〇知事(達増拓也君) 御質問にお答えいたします。
 まず、金融危機の本県経済、県内中小企業と雇用への影響についてでありますが、現時点においては本県経済への影響を具体的に分析することは困難でありますが、県内の景況は、個人消費は、大型小売店販売額が3カ月連続、乗用車新車登録台数では2カ月連続して、いずれも前年水準を下回っております。
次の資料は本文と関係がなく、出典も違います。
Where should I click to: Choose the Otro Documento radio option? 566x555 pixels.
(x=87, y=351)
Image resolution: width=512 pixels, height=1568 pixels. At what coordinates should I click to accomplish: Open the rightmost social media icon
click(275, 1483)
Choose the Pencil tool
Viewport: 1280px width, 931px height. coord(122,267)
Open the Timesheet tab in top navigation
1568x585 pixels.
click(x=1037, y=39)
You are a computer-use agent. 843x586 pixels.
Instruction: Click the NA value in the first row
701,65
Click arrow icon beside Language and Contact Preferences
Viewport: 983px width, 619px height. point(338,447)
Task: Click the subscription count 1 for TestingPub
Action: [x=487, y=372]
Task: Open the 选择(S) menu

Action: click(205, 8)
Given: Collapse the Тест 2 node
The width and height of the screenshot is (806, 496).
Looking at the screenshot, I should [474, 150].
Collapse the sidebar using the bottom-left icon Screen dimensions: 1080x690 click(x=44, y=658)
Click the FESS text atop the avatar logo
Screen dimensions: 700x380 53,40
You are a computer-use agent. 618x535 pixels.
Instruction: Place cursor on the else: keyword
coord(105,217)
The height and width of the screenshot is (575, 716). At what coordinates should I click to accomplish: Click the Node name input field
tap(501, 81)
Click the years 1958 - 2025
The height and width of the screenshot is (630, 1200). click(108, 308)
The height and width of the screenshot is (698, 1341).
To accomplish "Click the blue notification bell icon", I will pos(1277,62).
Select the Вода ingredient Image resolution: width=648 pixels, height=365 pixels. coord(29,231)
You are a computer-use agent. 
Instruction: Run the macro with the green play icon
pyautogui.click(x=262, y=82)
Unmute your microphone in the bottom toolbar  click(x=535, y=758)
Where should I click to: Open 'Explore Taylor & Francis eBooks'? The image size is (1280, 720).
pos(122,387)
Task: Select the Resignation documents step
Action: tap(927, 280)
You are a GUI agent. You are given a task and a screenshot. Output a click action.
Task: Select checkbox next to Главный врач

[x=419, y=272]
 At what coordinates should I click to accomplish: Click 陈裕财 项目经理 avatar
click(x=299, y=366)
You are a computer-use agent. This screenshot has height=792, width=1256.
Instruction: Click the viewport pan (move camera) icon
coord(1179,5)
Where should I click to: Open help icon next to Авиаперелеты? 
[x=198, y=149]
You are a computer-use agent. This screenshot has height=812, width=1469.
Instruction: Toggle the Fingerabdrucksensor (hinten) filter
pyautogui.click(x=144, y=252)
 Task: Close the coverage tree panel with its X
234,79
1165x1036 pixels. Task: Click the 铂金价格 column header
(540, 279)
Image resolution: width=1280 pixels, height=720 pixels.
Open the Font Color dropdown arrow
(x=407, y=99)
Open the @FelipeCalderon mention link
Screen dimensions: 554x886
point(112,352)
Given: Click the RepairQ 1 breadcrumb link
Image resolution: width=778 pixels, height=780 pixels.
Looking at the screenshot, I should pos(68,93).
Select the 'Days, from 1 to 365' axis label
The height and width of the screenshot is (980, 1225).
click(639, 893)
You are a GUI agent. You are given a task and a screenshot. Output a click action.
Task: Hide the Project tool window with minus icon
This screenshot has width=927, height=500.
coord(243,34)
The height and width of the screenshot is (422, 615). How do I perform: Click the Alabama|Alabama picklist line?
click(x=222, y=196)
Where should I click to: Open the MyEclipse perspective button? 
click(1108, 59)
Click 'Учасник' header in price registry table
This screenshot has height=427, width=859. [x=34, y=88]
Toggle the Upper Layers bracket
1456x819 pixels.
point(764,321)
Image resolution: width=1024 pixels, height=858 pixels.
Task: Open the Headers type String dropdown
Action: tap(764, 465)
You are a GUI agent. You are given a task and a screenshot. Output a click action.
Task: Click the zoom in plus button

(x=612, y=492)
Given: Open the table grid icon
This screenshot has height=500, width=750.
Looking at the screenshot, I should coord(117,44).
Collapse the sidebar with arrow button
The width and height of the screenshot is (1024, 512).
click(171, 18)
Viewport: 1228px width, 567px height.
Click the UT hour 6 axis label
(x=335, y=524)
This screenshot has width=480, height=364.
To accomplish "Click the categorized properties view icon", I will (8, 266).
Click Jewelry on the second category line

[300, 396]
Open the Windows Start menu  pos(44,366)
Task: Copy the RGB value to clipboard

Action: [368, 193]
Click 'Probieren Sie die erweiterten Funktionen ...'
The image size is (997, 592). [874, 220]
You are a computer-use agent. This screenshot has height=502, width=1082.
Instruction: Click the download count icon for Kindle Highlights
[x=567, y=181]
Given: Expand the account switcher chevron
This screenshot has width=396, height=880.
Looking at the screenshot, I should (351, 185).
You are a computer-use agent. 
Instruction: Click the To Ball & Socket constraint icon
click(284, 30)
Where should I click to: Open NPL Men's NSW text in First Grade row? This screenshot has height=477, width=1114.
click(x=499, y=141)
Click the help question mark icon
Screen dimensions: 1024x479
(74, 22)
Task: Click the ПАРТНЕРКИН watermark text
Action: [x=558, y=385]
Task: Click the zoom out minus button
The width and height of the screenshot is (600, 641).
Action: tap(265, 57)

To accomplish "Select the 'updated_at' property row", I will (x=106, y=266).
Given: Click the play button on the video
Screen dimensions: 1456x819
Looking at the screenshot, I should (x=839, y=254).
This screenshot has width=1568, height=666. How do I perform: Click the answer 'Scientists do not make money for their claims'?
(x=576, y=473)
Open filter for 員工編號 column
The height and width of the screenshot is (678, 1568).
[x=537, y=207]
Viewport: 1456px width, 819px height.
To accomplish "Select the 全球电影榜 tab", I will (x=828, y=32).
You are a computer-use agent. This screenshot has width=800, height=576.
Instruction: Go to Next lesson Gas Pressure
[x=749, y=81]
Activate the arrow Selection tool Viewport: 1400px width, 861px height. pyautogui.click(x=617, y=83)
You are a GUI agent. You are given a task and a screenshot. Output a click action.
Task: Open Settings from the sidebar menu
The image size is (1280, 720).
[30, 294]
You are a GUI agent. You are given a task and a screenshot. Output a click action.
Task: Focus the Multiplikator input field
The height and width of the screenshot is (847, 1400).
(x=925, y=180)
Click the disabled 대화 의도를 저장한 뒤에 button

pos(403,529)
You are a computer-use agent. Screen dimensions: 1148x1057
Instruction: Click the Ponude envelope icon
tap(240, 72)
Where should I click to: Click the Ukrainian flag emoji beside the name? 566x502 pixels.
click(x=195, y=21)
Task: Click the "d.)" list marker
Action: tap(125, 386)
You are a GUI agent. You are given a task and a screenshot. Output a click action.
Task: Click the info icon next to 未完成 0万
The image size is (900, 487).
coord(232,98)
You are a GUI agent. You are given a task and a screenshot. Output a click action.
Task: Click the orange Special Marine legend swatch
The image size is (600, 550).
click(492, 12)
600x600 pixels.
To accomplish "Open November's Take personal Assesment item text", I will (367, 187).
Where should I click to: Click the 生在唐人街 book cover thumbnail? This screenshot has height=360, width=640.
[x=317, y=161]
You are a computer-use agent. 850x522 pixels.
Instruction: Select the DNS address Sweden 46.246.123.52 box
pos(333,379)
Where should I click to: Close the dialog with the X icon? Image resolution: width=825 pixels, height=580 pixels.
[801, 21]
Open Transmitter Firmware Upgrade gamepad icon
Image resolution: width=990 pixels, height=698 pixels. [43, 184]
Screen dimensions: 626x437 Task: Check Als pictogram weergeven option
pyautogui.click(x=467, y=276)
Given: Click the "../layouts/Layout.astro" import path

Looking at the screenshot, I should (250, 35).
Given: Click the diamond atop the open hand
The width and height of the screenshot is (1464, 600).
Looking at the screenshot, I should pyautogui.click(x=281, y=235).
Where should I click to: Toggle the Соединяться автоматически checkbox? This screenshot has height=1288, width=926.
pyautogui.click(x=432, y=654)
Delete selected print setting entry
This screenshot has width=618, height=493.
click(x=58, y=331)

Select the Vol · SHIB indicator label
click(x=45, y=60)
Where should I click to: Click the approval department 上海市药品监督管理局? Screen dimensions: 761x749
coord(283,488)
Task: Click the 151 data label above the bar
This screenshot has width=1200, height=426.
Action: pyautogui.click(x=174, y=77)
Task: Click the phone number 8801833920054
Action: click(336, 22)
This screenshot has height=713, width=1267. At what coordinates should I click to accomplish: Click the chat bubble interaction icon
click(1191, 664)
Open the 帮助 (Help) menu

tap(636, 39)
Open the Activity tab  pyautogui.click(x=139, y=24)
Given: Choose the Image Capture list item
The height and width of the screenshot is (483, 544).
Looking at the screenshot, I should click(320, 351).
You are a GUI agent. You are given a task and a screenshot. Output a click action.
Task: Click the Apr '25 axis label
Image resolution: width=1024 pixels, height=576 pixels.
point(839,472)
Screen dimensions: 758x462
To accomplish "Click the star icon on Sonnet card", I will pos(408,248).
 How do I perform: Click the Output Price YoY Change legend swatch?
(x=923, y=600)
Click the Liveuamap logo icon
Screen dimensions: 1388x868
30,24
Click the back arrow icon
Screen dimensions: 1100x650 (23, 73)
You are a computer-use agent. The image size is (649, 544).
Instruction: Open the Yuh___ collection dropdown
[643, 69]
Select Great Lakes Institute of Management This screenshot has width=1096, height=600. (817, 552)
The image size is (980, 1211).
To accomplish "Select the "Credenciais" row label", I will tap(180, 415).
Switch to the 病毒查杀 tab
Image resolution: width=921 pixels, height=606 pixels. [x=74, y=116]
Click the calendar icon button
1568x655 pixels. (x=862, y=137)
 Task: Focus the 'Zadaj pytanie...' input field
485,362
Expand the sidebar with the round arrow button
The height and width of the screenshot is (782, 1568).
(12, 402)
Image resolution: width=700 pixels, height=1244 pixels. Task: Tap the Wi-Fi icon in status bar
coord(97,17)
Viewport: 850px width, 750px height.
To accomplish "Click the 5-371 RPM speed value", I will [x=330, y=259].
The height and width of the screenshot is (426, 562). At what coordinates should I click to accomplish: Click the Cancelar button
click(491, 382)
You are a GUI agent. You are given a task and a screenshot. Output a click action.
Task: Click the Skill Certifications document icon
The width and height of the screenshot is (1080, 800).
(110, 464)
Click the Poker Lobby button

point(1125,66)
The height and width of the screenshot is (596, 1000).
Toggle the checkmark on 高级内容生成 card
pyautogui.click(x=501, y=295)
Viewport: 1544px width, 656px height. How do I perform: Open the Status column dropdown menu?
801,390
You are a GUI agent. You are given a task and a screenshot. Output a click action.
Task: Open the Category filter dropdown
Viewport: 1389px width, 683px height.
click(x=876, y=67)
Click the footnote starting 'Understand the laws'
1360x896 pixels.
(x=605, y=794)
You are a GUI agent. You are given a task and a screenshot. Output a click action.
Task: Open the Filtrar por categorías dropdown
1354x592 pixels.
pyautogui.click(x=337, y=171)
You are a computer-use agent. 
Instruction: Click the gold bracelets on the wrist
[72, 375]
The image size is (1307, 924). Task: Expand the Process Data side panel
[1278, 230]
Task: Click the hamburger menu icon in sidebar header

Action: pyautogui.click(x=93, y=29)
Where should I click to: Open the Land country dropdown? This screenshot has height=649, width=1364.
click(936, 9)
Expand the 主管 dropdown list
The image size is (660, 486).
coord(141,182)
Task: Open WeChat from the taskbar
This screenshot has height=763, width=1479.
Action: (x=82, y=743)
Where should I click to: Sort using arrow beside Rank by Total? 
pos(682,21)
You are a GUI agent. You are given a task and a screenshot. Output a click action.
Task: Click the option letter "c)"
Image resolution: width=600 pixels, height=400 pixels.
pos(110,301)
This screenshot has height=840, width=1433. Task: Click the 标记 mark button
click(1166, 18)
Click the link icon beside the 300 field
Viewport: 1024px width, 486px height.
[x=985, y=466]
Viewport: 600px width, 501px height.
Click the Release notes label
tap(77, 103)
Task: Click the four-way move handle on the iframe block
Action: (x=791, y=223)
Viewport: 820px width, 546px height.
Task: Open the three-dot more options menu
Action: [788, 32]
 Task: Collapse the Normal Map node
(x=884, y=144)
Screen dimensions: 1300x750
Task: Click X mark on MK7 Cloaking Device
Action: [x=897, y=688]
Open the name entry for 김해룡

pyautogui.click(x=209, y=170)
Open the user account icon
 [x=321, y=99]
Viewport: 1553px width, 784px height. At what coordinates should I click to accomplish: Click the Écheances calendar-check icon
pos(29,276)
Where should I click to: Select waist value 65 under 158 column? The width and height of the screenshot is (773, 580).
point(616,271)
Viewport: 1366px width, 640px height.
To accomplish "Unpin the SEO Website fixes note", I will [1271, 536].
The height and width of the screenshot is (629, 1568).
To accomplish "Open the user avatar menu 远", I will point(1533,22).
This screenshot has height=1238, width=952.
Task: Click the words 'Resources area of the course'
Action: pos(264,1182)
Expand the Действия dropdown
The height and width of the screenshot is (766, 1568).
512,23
建設投資は、公共工事請負金額が8カ月連続で、新設住宅着工戸数が5カ月ぶりにいずれも前年水準を下回っています。
 生産活動は、鉱工業生産指数、現指数が8カ月連続で前年水準を下回っており、本県経済は停滞し、厳しい状況にあると認識いたします。
 県内の中小企業においては、県の中小企業経営安定資金の融資実績が昨年11月以降急激に増加しておりまして、雇用面においては、本県の有効求人倍率が昨年10月以降0.5倍を割り込んで、県内の雇いどめも1月22日現在、91事業所4、115人となるなど、県内企業を取り巻く状況は深刻であると考えております。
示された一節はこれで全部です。